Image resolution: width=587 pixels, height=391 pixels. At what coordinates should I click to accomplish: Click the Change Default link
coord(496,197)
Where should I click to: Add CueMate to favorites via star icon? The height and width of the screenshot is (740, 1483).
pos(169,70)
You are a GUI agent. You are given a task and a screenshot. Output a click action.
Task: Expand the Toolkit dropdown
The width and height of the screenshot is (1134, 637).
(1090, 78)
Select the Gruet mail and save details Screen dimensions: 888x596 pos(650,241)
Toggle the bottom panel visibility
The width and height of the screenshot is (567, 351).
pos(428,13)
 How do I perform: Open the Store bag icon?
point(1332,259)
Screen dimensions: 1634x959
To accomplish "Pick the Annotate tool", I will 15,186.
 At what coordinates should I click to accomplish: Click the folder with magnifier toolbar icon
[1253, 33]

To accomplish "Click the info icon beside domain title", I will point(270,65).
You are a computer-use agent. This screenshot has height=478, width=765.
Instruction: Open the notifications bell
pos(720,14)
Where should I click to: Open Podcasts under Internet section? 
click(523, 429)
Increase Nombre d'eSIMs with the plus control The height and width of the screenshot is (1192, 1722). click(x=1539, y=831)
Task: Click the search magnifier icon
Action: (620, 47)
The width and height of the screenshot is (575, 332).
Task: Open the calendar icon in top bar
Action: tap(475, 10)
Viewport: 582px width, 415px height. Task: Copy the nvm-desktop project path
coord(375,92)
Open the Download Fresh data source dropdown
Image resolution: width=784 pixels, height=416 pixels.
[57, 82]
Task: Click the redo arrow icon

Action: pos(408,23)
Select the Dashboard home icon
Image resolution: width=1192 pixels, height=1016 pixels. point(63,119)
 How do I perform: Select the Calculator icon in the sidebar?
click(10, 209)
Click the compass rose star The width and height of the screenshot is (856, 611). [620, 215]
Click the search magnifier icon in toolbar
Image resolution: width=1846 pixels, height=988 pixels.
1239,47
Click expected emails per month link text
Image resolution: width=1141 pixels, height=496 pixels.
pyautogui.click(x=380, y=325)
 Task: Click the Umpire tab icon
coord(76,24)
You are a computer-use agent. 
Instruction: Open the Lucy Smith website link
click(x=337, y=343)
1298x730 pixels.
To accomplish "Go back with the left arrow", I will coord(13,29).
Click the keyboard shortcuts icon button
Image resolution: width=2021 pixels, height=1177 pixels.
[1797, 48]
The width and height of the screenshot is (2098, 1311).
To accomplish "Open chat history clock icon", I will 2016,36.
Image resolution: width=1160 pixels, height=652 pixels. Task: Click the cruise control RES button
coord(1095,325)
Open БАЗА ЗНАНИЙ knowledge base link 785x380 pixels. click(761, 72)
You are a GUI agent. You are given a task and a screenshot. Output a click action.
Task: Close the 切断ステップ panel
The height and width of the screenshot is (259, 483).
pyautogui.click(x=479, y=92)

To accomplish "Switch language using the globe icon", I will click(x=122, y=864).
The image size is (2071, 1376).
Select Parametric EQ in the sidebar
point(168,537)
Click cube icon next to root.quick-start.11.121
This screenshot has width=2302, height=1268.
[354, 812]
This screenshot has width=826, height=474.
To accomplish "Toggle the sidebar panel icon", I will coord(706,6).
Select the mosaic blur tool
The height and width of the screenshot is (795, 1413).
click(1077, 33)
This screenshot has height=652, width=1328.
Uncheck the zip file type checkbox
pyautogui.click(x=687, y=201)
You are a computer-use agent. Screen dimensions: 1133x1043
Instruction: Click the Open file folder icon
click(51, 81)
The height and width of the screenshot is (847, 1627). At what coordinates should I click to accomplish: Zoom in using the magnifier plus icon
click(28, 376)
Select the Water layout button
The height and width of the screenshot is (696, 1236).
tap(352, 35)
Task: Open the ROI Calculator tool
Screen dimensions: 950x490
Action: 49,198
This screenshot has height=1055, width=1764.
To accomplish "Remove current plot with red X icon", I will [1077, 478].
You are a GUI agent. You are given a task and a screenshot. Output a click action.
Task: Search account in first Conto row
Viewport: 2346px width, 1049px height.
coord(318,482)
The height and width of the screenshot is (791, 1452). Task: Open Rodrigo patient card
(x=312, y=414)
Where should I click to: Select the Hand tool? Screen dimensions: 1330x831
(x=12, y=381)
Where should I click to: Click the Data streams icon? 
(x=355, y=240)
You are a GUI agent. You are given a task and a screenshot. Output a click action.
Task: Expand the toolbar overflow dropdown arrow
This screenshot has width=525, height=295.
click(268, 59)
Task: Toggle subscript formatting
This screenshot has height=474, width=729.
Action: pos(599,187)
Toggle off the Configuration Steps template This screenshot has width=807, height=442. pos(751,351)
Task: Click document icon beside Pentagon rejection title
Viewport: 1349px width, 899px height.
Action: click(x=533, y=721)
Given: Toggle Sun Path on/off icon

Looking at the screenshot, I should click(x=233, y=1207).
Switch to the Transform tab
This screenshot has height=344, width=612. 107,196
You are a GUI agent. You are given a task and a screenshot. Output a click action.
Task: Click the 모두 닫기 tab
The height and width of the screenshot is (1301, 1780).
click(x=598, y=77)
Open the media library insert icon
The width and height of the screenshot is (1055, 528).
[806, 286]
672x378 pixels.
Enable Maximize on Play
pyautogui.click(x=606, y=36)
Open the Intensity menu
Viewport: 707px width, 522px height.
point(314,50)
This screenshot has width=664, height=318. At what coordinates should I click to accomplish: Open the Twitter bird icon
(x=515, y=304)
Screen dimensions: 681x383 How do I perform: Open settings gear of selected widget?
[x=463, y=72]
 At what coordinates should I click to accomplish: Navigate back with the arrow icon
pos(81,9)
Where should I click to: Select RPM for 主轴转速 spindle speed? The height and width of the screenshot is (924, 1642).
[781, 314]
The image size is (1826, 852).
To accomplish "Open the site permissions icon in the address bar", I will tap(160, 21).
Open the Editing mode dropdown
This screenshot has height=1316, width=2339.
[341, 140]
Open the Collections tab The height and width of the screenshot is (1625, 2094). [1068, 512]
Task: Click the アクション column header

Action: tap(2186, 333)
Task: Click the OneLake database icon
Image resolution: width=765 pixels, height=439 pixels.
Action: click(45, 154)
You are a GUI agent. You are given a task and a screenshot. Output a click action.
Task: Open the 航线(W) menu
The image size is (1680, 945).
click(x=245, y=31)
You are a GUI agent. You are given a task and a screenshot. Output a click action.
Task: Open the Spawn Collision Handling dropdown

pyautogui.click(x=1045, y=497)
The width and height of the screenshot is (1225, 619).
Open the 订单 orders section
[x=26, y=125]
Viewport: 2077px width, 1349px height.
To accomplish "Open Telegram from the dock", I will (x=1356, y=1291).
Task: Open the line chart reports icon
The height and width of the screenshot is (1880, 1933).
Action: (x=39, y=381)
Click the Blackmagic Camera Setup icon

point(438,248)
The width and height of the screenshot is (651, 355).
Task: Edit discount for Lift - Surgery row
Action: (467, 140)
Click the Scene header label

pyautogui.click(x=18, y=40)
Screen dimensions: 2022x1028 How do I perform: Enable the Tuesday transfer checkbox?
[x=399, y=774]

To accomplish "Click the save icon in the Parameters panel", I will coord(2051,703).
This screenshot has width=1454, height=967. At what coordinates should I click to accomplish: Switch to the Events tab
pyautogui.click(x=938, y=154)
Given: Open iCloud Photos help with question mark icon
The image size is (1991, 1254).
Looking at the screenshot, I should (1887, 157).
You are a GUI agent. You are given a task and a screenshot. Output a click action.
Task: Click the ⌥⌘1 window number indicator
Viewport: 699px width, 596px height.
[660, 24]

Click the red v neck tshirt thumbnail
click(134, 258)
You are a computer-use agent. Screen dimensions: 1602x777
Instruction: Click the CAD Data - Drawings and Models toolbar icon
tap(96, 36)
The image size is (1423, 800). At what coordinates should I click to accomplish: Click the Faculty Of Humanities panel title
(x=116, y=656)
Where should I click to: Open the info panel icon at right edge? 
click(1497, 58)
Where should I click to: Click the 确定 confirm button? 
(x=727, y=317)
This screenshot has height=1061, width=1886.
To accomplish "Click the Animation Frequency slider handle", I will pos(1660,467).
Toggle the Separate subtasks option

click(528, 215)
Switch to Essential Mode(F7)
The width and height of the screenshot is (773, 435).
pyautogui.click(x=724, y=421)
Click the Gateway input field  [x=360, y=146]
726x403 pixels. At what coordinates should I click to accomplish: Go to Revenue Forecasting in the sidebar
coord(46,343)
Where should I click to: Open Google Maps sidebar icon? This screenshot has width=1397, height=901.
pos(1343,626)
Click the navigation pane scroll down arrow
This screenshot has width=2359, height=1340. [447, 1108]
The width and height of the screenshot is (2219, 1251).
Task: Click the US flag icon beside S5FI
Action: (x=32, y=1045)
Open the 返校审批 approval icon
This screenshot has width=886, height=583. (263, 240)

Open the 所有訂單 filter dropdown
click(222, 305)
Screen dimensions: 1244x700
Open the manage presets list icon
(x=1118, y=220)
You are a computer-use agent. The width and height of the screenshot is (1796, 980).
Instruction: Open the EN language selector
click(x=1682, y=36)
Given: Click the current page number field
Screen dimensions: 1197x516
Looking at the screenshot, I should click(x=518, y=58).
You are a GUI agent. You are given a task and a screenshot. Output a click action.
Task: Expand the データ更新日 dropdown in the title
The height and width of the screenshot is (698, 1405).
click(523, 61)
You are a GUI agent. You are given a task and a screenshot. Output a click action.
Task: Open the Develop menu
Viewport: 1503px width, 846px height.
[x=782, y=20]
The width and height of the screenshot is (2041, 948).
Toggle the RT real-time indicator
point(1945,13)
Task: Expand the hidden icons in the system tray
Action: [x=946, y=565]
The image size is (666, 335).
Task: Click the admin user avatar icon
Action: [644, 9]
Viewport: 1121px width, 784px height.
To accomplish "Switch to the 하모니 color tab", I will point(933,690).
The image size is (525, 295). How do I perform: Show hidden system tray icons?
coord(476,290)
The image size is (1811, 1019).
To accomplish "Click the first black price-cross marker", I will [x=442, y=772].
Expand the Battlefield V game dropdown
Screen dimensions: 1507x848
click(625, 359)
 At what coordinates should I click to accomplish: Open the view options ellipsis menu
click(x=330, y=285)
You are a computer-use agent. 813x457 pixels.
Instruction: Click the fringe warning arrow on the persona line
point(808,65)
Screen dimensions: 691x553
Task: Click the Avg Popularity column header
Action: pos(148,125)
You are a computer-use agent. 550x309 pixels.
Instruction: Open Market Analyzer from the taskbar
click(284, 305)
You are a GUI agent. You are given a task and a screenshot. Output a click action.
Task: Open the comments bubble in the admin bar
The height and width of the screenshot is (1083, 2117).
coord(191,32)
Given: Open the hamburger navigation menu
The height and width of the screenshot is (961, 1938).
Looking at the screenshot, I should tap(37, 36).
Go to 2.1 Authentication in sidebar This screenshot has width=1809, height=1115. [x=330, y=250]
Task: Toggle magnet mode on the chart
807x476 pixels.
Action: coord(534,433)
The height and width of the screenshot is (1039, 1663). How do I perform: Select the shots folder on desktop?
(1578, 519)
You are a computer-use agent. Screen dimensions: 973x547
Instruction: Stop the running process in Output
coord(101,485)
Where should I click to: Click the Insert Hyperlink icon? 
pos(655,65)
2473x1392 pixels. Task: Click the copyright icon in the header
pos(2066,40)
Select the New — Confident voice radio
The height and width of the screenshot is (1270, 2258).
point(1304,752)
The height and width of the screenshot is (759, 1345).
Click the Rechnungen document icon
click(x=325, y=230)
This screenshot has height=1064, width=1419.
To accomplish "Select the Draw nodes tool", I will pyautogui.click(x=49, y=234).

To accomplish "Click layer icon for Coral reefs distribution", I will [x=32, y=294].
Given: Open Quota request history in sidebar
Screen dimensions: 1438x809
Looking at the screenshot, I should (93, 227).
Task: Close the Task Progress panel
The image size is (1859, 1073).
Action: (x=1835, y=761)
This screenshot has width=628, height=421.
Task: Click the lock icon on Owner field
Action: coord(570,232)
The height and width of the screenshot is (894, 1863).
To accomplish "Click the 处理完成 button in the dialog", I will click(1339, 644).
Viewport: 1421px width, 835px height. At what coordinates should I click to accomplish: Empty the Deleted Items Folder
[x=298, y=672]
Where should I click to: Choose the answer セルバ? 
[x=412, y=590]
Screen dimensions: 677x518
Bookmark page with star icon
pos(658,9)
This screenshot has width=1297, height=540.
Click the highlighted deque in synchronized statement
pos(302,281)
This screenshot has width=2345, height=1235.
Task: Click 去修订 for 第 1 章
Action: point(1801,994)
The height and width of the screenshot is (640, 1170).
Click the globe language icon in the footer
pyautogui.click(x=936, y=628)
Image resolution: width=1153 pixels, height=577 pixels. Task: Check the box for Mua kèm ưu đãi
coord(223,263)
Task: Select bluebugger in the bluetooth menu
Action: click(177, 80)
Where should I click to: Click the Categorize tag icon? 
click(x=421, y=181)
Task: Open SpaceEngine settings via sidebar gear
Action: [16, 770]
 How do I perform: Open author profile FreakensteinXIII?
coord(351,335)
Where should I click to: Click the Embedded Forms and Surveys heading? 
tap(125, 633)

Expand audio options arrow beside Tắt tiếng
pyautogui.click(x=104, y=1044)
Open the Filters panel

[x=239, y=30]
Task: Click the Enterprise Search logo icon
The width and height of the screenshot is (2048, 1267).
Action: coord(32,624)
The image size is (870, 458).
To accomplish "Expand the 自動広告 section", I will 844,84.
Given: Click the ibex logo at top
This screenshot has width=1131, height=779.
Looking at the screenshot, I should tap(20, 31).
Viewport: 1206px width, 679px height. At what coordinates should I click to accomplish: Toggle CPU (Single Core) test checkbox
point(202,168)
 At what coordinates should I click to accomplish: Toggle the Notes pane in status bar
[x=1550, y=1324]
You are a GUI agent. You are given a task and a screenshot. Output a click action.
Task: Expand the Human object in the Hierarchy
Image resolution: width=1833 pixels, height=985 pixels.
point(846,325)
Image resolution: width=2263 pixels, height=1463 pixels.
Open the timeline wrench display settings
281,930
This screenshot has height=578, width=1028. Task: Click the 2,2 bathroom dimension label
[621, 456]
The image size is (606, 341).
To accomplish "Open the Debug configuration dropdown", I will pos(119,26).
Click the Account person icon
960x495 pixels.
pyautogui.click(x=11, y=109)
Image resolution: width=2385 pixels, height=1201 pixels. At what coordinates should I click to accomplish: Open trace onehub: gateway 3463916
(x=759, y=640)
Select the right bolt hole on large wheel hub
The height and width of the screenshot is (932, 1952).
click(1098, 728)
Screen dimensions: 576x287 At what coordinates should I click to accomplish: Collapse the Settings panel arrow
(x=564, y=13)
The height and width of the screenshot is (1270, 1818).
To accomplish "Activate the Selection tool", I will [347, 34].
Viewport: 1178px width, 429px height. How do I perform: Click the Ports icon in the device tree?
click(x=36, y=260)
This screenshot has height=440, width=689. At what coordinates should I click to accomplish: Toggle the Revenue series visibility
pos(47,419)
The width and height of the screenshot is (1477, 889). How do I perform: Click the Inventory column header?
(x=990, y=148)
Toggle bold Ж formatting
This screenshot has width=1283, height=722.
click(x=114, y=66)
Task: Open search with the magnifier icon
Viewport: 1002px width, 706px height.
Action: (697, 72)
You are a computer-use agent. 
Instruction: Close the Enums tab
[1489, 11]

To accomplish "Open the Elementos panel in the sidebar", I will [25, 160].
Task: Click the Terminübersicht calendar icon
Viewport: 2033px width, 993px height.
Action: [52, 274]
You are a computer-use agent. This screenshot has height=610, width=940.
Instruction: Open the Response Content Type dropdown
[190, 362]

|---|

Problem description:
Within the listing above, locate the line containing "Where should I click to: Click the 确定" and the line containing "Given: Click the current page number field". Reproduce those two lines and all lines between them exactly, with nothing added.

Answer below:
Where should I click to: Click the 确定 confirm button? 
(x=727, y=317)
This screenshot has height=1061, width=1886.
To accomplish "Click the Animation Frequency slider handle", I will pos(1660,467).
Toggle the Separate subtasks option

click(528, 215)
Switch to Essential Mode(F7)
The width and height of the screenshot is (773, 435).
pyautogui.click(x=724, y=421)
Click the Gateway input field  [x=360, y=146]
726x403 pixels. At what coordinates should I click to accomplish: Go to Revenue Forecasting in the sidebar
coord(46,343)
Where should I click to: Open Google Maps sidebar icon? This screenshot has width=1397, height=901.
pos(1343,626)
Click the navigation pane scroll down arrow
This screenshot has width=2359, height=1340. [447, 1108]
The width and height of the screenshot is (2219, 1251).
Task: Click the US flag icon beside S5FI
Action: (x=32, y=1045)
Open the 返校审批 approval icon
This screenshot has width=886, height=583. (263, 240)

Open the 所有訂單 filter dropdown
click(222, 305)
Screen dimensions: 1244x700
Open the manage presets list icon
(x=1118, y=220)
You are a computer-use agent. The width and height of the screenshot is (1796, 980).
Instruction: Open the EN language selector
click(x=1682, y=36)
Given: Click the current page number field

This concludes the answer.